PENERAPAN MODEL PROBLEM BASED LEARNING UNTUK MENINGKATKAN KEMAMPUAN PEMECAHAN MASALAH SISWA KELAS VII.1 SMP NEGERI 5 LUBUK BASUNG
Gusdila Fitri Yanti, S.Pd
Guru Matematika SMP Negeri 5 Lubuk Basung
Â
PENDAHULUAN
Matematika memiliki peranan penting dalam segala aspek kehidupan terutama dalam meningkatkan daya pikir manusia, sehingga matematika merupakan salah satu mata pelajaran yang diwajibkan di setiap jenjang sekolah mulai dari SD sampai SMA.
Dalam pendidikan, kemampuan siswa diasah melalui masalah, sehingga siswa mampu meningkatkan berbagai kompetensi yang dimilikinya. Hal ini sesuai dengan Dahar (2011: 121) yang menyatakan bahwa kemampuan untuk memecahkan masalah pada dasarnya merupakan tujuan utama proses pendidikan (Dalam Sumartini, T.S:2016).
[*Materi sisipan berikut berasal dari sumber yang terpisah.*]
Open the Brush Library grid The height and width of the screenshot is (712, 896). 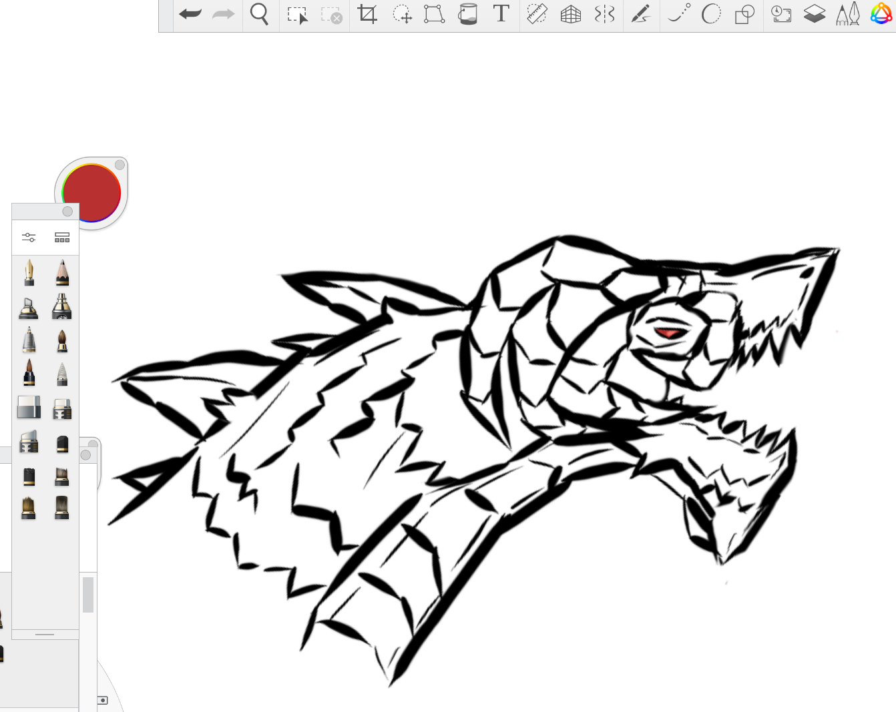tap(62, 238)
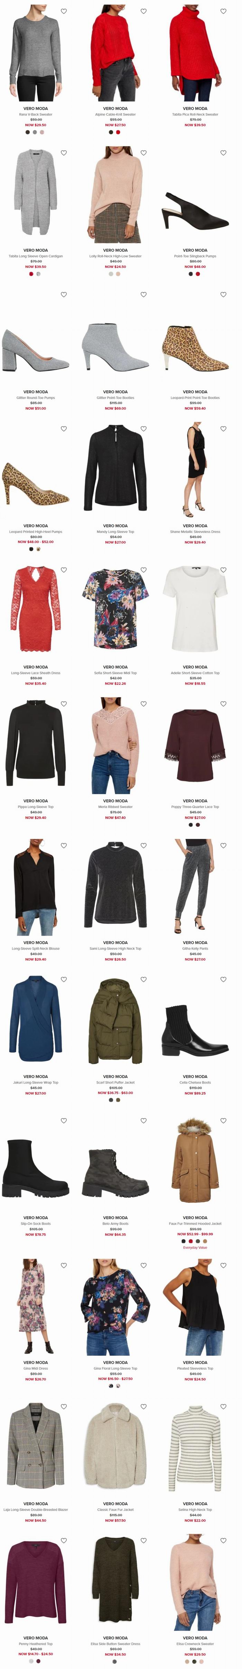242x1669 pixels.
Task: Select red swatch under Tabita Open Cardigan
Action: point(31,273)
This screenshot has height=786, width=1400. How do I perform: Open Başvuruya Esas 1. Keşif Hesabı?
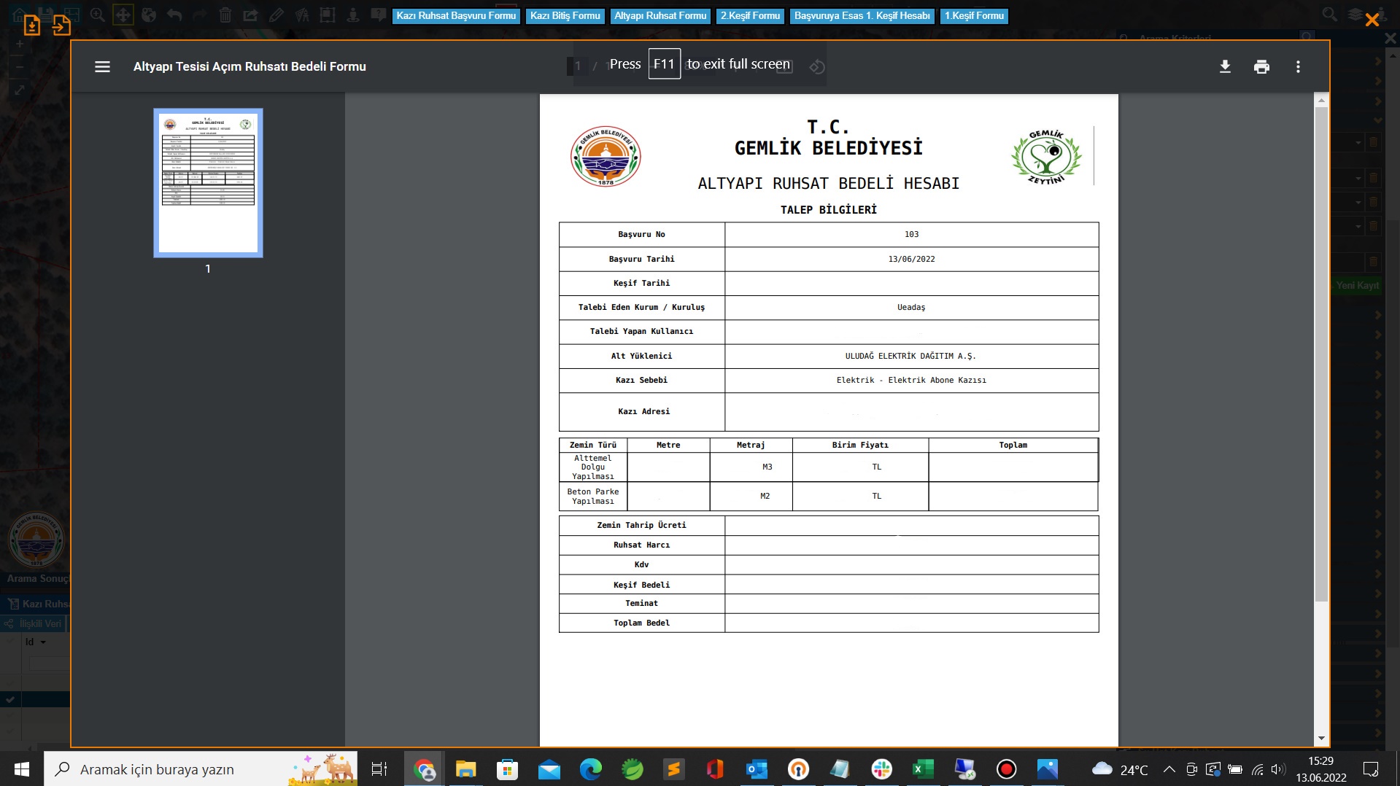[x=862, y=15]
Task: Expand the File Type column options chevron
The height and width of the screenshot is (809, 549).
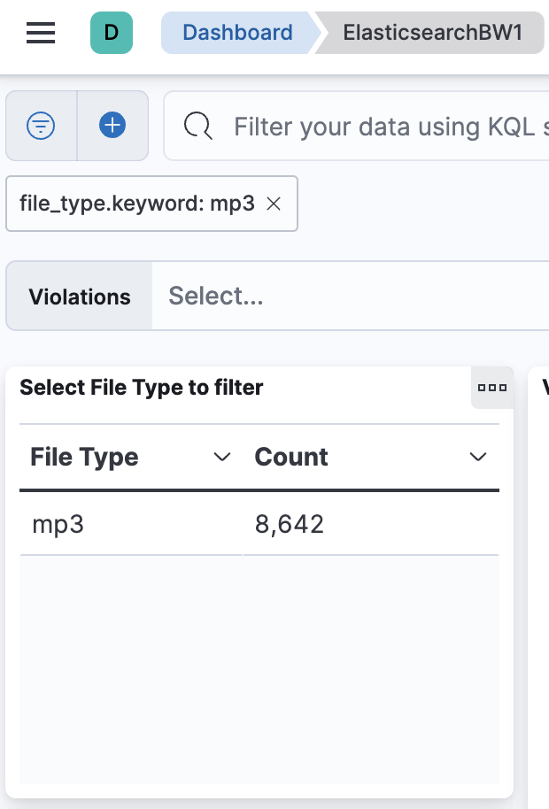Action: pyautogui.click(x=223, y=457)
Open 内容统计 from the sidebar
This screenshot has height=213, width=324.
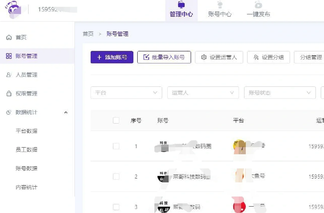coord(27,187)
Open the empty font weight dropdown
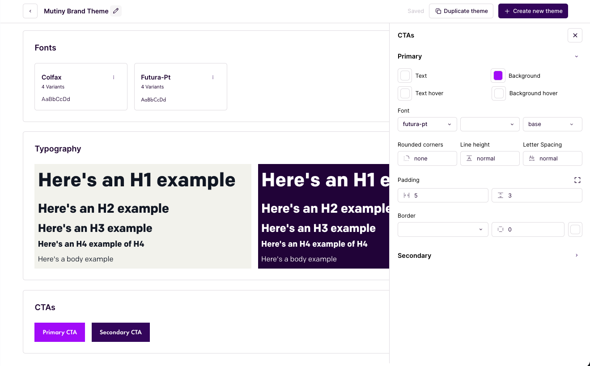590x366 pixels. point(489,124)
Kebermaknaan dalam belajar matematika ditekankan oleh Weitheimer (Afgani, 2011) bahwa belajar dapat terjadi karena ditemukannya berbagai cara penyelesaian suatu masalah. Cara penyelesaian masalah yang didapat oleh siswa merupakan hasil dari pengetahuan dan pengalaman yang dimiliki siswa terkait dengan masalah yang ingin dicari penyelesaiannya. Oleh karena itu guru harus mampu membantu siswa memberikan kebermaknaan dalam belajar matematika serta membangun kemampuan pemecahan masalah matematis siswa untuk memperdalam pemahaman siswa terhadap matematika (Dalam Siti Mawaddah dan Hana Anisah:2015).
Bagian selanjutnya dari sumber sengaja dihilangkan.